Letter to the editors

In response to “Post high school planning should begin earlier,” published Jan. 16, 2015

Dear Campanile editors,

Only 3 slides in the entire orientation presentation focus on the CA public college system (community college, CSU, and UC); discussion of these slides and related handouts referenced to direct students to more information comprised at most a half hour of the 90 minute period.  Given that the vast majority of each class applies to at least one (and often at least two) of these two college systems in our state, it is important students understand the educational emphasis of each system and the minimum eligibility criteria to apply.  The handouts detail eligibility requirements but, in my experience, many students still have questions about GPA calculation, so our presentation addressed an explanation.  In addition, the handouts do not describe the difference in teaching philosophy among the systems.  But, I also explained how students can learn information about other colleges’ educational philosophies on their websites and showed students how to find eligibility information and admission statistics for other colleges by using the College Board’s Big Future website.

Before the discussion of the CA public colleges, I discussed different kinds of colleges for students to consider; in addition to a description, examples were given.  With the exception of research universities, the other types of colleges were all private–like those found on the Common Application.  Furthermore, Ms. Erber’s discussion about how colleges evaluate applicants included a discussion of letters of recommendation which are not required by the CA publics.  As described, the information about demonstrating interest does not apply to the CA publics nor did the exercise with volunteers at the end of the presentation which demonstrated how factors in the admission process are considered by private colleges–academic dishonesty, legacy, early decision, etc.
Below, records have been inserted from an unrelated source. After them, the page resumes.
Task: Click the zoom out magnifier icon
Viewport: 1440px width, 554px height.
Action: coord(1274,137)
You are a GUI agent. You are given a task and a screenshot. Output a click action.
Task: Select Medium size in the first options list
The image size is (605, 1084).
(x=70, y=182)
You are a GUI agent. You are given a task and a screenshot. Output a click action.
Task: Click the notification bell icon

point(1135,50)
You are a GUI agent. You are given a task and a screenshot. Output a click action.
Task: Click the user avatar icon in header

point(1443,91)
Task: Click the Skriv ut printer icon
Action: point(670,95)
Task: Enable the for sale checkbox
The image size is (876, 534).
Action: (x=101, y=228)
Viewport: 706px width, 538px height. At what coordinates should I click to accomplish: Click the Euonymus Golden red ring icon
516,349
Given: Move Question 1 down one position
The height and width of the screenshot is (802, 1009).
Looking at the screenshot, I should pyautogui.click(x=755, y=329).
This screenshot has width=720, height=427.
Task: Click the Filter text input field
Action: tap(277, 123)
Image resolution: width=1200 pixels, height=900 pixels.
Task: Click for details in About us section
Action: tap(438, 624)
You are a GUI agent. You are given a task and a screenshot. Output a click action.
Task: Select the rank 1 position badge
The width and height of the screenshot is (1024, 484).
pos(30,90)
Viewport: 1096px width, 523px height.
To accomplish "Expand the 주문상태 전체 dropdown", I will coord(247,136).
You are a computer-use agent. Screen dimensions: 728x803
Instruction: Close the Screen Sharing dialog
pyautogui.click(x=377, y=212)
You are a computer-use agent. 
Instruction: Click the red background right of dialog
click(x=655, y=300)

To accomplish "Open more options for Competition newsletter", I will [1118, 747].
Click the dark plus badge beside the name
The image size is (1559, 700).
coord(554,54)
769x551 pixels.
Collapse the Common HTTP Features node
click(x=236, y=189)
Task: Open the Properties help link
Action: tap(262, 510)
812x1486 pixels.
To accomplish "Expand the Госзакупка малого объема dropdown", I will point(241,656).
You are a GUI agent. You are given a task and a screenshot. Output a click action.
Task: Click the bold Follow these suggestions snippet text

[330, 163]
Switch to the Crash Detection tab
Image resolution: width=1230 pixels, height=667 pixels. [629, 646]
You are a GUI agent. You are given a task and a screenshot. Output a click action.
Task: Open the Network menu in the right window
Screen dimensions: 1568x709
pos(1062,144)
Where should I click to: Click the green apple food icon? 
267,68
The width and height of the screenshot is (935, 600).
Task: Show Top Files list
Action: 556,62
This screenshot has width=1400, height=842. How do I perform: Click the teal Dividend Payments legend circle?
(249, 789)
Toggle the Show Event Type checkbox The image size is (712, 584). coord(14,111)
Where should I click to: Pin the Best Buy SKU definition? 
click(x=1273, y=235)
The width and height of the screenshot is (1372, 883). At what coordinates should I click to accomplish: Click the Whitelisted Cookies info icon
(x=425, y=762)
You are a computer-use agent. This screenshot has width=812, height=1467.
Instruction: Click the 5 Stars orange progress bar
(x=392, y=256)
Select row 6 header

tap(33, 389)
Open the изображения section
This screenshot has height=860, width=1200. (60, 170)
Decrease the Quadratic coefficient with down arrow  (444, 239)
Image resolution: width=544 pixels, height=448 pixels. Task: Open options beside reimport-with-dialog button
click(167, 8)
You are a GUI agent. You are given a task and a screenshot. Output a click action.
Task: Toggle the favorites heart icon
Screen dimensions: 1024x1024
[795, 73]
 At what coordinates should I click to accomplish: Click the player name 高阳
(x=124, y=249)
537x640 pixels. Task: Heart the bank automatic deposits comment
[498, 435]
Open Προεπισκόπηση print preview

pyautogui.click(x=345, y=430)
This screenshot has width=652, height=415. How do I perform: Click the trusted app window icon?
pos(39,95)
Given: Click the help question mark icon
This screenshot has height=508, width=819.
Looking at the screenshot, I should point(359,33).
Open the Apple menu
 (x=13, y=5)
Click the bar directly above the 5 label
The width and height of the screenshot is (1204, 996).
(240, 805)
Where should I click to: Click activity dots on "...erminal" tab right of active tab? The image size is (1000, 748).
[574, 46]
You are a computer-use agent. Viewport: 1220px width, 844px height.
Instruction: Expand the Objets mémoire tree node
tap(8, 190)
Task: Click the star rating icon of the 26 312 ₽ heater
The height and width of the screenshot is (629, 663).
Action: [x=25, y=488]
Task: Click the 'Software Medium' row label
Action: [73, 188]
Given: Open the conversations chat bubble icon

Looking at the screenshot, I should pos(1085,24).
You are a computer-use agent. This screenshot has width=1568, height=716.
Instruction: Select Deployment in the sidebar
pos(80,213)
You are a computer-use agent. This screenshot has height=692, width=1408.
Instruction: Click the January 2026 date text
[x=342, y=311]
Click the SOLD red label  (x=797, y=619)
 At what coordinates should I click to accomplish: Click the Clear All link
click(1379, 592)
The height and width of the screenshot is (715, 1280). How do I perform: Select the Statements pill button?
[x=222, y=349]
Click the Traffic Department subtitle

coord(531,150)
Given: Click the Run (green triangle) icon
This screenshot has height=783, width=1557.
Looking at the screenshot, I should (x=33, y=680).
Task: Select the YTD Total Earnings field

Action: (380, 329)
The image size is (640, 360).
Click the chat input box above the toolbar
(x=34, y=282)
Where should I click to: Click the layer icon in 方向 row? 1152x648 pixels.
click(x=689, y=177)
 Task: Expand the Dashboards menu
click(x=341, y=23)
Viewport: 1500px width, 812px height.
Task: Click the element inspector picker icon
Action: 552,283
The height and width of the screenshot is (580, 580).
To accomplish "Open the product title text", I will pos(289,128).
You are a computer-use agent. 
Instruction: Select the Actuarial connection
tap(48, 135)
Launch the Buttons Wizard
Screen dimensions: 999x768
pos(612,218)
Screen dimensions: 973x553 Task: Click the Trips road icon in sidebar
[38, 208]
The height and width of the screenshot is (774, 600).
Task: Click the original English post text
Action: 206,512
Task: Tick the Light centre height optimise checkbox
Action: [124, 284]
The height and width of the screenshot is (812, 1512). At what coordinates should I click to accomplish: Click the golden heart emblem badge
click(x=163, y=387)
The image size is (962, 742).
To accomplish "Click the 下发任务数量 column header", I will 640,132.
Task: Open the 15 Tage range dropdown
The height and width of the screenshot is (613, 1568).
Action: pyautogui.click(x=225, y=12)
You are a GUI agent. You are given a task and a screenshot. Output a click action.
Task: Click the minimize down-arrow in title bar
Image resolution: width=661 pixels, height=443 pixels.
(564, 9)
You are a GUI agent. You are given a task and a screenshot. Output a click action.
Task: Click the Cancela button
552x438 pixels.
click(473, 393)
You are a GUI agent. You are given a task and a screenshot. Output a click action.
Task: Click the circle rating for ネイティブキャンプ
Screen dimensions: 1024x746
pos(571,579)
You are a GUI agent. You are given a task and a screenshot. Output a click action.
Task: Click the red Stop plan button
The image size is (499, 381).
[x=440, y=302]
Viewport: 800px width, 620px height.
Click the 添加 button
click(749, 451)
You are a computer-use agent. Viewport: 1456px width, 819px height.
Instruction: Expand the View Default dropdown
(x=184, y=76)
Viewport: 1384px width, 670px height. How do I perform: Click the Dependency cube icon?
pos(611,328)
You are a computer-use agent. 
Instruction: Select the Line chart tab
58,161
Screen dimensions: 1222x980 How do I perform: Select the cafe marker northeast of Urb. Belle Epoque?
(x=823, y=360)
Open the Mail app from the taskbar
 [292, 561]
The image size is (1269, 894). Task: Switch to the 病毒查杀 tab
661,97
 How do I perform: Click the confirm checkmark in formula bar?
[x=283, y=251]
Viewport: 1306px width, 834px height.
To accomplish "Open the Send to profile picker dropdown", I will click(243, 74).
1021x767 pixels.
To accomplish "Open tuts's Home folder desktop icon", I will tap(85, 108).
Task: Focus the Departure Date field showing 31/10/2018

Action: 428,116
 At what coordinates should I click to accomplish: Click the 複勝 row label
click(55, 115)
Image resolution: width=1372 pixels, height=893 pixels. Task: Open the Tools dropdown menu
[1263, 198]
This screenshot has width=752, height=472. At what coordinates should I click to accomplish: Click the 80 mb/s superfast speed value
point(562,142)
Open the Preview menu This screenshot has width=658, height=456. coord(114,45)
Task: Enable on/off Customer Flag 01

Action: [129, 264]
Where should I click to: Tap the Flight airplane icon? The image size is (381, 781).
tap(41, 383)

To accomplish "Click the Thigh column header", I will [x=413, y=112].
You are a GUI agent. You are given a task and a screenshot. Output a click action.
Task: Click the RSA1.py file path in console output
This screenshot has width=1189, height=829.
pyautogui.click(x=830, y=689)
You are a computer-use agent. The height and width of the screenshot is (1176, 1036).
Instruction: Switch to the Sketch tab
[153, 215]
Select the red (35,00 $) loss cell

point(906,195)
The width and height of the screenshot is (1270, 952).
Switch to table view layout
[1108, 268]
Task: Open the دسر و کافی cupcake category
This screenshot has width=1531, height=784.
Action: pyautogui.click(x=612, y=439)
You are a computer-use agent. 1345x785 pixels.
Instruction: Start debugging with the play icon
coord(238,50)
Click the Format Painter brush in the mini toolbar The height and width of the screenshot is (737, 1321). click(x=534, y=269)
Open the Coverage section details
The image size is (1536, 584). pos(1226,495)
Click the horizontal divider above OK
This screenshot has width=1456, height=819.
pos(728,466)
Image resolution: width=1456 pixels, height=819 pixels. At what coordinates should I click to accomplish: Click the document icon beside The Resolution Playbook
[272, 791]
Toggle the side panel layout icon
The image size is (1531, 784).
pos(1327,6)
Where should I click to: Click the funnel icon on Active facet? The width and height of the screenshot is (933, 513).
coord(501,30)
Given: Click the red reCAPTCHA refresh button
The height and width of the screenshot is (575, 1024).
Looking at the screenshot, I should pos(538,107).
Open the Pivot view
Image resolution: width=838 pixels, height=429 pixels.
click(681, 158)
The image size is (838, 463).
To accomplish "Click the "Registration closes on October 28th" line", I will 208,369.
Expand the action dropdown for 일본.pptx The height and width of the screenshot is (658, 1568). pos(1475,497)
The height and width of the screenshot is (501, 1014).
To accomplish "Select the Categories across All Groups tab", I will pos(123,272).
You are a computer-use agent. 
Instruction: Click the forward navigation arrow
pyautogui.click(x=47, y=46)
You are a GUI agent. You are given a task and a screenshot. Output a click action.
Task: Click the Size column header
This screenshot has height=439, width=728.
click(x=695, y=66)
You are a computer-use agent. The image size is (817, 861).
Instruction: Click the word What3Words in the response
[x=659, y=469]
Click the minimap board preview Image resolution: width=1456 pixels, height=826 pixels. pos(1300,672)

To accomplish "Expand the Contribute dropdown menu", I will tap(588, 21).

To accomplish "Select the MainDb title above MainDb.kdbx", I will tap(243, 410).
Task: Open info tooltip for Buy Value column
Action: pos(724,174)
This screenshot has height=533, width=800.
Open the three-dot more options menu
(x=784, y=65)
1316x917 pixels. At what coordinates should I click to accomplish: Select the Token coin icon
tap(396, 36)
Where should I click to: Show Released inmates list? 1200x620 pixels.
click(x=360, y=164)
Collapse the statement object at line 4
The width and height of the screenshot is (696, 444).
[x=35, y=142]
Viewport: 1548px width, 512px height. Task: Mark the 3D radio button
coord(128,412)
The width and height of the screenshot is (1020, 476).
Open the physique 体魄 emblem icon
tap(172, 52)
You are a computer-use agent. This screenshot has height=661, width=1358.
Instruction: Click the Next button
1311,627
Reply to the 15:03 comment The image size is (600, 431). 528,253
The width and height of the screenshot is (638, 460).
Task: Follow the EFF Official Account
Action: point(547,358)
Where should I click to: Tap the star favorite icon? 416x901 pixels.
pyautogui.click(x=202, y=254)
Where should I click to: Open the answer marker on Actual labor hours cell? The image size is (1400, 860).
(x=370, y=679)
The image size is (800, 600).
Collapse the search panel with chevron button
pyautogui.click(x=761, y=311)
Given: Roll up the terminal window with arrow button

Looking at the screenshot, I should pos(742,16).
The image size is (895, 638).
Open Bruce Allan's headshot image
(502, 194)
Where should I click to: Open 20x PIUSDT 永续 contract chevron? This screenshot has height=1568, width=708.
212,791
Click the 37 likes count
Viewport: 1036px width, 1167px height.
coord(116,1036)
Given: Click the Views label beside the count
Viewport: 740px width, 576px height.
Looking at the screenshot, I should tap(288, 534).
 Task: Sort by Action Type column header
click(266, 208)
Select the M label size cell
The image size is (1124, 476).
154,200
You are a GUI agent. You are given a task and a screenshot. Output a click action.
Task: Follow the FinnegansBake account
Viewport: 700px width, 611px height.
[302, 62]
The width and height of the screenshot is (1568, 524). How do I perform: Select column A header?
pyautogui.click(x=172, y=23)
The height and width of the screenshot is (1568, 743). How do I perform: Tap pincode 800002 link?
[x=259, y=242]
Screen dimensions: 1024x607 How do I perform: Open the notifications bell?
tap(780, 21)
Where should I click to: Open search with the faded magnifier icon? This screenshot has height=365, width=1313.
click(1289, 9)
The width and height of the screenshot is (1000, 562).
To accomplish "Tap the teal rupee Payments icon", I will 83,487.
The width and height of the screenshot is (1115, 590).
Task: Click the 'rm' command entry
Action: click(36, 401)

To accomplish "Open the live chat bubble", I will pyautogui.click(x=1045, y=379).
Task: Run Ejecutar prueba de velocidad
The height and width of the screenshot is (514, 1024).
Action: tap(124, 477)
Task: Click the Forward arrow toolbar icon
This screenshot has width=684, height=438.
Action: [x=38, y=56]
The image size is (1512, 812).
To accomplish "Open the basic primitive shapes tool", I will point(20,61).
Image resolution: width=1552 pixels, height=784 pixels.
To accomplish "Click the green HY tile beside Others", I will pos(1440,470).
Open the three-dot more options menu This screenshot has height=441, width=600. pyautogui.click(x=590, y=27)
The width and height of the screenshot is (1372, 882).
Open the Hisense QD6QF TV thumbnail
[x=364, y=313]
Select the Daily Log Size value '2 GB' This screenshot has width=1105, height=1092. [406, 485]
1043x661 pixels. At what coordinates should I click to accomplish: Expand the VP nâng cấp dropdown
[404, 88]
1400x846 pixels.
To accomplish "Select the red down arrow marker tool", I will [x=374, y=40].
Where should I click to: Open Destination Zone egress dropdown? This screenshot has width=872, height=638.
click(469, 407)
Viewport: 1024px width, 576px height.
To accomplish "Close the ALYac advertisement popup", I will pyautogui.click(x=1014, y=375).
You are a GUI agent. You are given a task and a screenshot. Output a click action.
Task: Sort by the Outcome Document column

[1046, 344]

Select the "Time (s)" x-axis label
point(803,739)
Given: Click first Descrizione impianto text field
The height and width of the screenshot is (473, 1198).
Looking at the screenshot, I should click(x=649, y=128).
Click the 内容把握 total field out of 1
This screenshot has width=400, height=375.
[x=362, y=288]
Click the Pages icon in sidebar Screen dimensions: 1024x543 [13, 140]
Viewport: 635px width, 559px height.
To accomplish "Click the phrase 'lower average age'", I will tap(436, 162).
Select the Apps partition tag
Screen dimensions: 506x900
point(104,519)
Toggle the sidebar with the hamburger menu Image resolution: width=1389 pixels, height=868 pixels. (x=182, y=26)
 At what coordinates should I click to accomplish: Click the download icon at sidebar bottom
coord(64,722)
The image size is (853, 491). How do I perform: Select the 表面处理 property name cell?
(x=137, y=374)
I referenced the Common Application deadlines and requirements grid handout as a research tool to identify which participating colleges require what kind of testing, number of recommendations, and application supplements.  A review of important parts of the Common App (activities section [resume], letters of recommendation vs Teacher Advisor [counselor] letter, and essays) will be presented in Advisory to juniors this semester.  The Common Application won’t open for the class of 2016 until August; it is far too early to discuss how to make each application unique — but that is something College Advisors discuss during individual appointments with students.  A Common Application workshop will be offered in the Fall.  Preparing for college by taking an SAT/ACT comes first, followed by thinking about/researching which colleges meet students needs and goals (Ms. Erber discussed this and there was an exercise performed to help students initiate this task), and also planning for obtaining letters of recommendation.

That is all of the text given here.